### WHAT THIS TASK INVOLVES
Continue the news report on the summer IPO market below, starting right after its last sentence.

### READING TEXT

--

Palo Alto Networks priced at $42, above its expected range, which had been upped earlier this week — and opened to a rally of more than 30 percent.

Guitar-maker Fender Musical Instruments was expected to round out the group with a pricing Thursday night but instead withdrew its IPO, citing market conditions.

"Current market conditions and concerns about economic conditions in Europe do not support completing an initial public offering at what we believe to be an appropriate valuation at this time," Fender CEO Larry E. Thomas said in a statement.

Still, the Kayak and Palo Alto pricings — both of which priced above range — represent an uptick in activity following a two-month impasse in the IPO market, a stall that came immediate after the massive Facebook offering, which raised concerns about the health of the exchanges and IPO process amid a weak macroeconomic landscape.

Now, several companies are looking to raise over $700 million in proceeds from U.S. investors looking to put money to work in the IPO market — but those may represent only a select few of the companies potentially sidelined by market volatility.

“Small-cap growth [IPOs] appear to be working,” Drury told CNBC in an interview. “I think the market has to be tested for large, critical mass companies."

The $700 million being sought pales in comparison to the $16 billion raised by Facebook’s single offering two months ago, but it still represents a handful of companies pouncing on a window of opportunity. (The Russell 2000 Index , which measures small-cap stocks, has risen nearly 8 percent in the two months since Facebook’s offering, while the S&P 500 has rallied roughly 6 percent.)

--

### SUPPLIED ENTRIES
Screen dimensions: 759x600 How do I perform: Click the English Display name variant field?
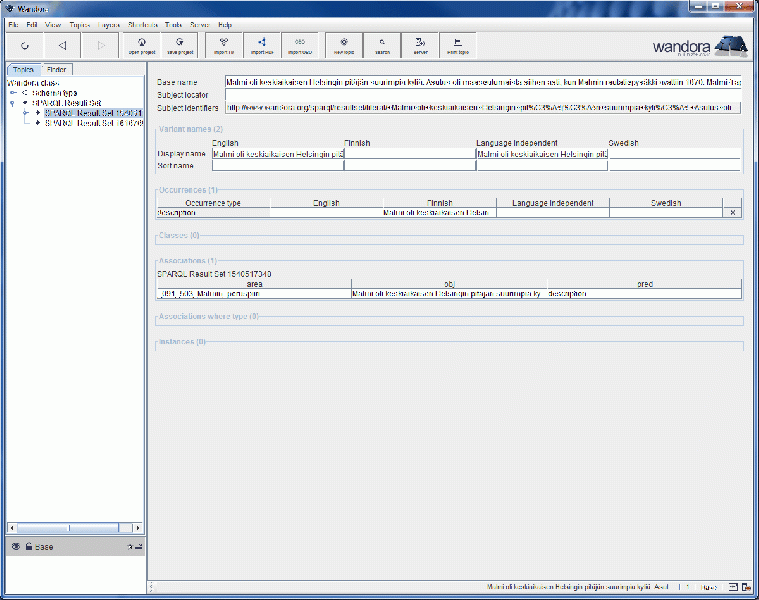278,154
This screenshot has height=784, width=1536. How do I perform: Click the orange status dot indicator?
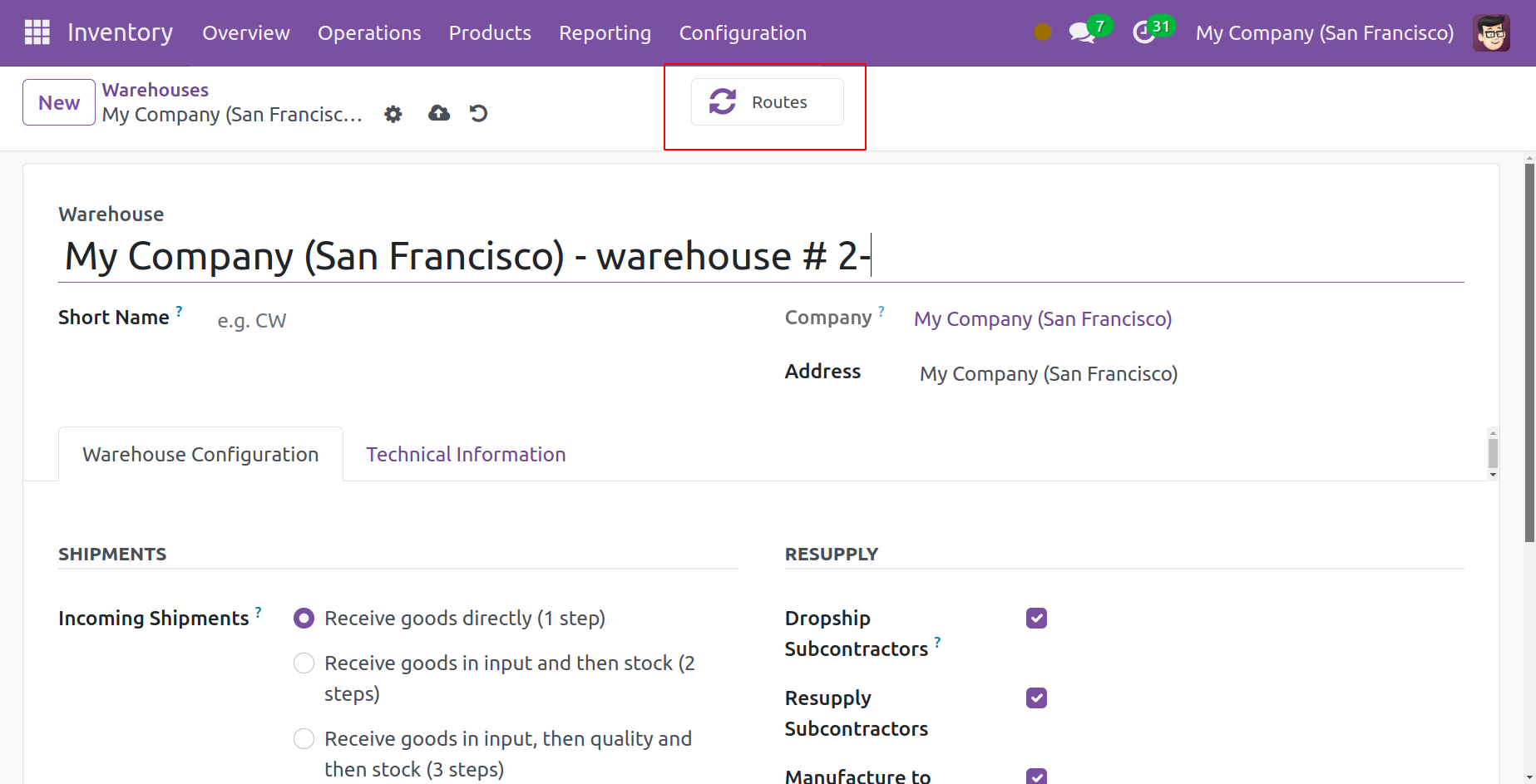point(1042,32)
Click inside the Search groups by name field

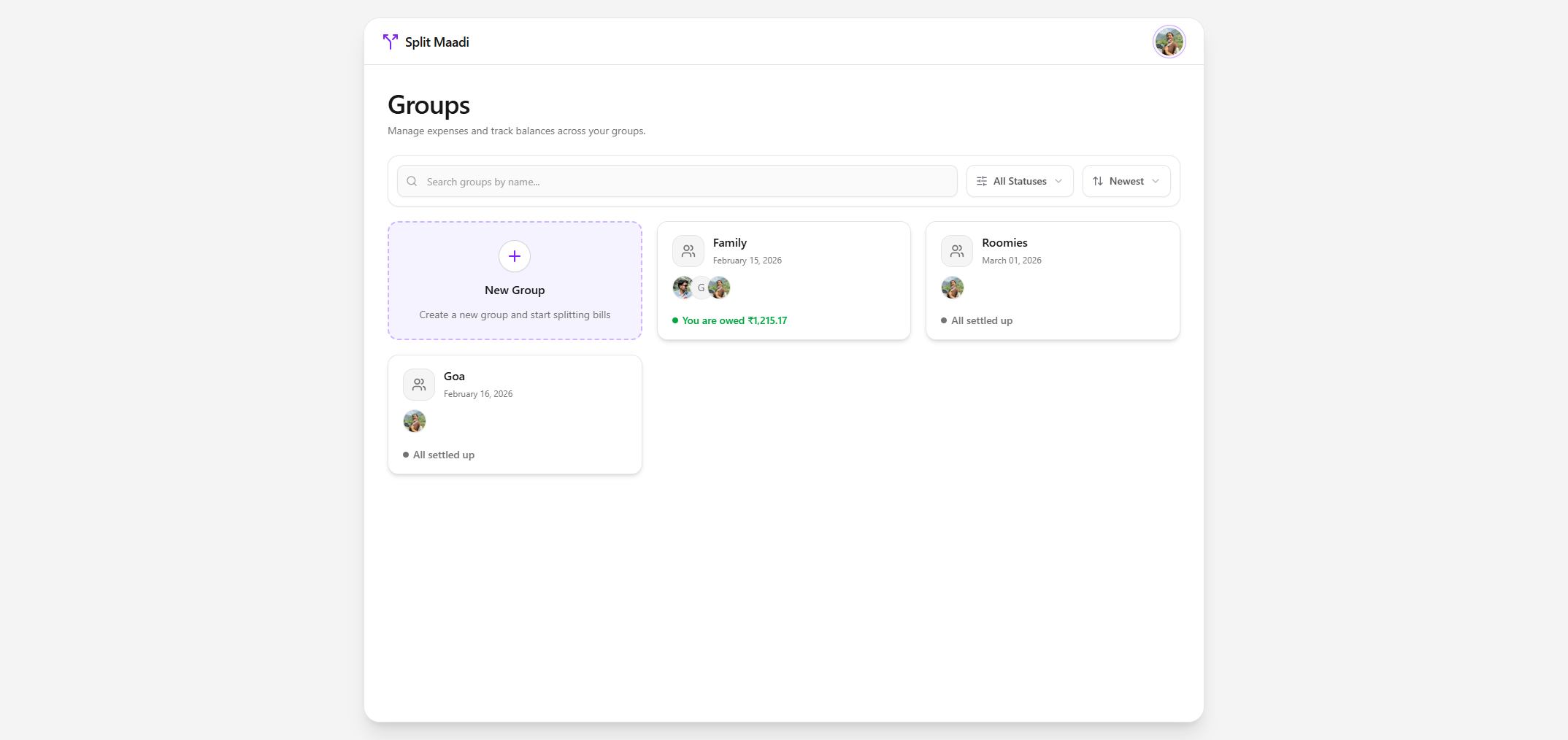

--

### ANSWER TO THE PROBLEM
Some of these small-cap names are finding extremely strong market reception, like Five Below . The pre-teen retailer — which only sells items priced $5 or less — priced at $17 a share, the high end of its range, only to trade up as much as a 70 percent during its first day of trading Thursday. Five Below raised $163 million in proceeds.

Durata Therapeutics didn’t fare as well. The biotech company, which is developing a treatment for acute skin infections, opted to issue more shares at a price below its previously disclosed range. But by the end of trading, Durata shares had barely broken the IPO price.

The weeks to come should see continued activity in the IPO market, with household names like Del Frisco’s steakhouse and the Manchester United football team hitting the road to market their deals to investors.

But with the incoming summer trading doldrums of August, a volatile geopolitical and financial crisis overseas, the looming November presidential elections, and a fiscal cliff approaching at year’s end, issuers are going to have to plan and price their deals carefully, according to market participants.

Whether or not the IPO market can thrive — or even survive — in those potentially choppy waters will be a key concern for investors, bankers, and issuers.